**EXERCISE AIM:** Reproduce verbatim the final portion of the material below, from the line containing "Identify the click" through its last line, and nothing else.

**EXERCISE DATA:**
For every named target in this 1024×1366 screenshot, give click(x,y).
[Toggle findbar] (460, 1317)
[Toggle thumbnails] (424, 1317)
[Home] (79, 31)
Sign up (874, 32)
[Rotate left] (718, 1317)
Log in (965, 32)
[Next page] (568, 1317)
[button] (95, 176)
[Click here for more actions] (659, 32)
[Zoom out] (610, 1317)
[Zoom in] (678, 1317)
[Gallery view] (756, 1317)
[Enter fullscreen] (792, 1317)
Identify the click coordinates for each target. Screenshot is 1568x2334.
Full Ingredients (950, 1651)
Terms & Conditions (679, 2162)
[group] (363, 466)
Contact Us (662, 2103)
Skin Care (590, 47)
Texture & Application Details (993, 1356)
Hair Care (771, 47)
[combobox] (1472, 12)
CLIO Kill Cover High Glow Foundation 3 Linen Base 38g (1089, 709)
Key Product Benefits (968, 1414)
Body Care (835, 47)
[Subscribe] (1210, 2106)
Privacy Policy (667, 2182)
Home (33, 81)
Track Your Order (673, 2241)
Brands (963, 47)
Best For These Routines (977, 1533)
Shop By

**OUTPUT:**
Identify the click coordinates for each target. Screenshot is 1568x2334.
Full Ingredients (950, 1651)
Terms & Conditions (679, 2162)
[group] (363, 466)
Contact Us (662, 2103)
Skin Care (590, 47)
Texture & Application Details (993, 1356)
Hair Care (771, 47)
[combobox] (1472, 12)
CLIO Kill Cover High Glow Foundation 3 Linen Base 38g (1089, 709)
Key Product Benefits (968, 1414)
Body Care (835, 47)
[Subscribe] (1210, 2106)
Privacy Policy (667, 2182)
Home (33, 81)
Track Your Order (673, 2241)
Brands (963, 47)
Best For These Routines (977, 1533)
Shop By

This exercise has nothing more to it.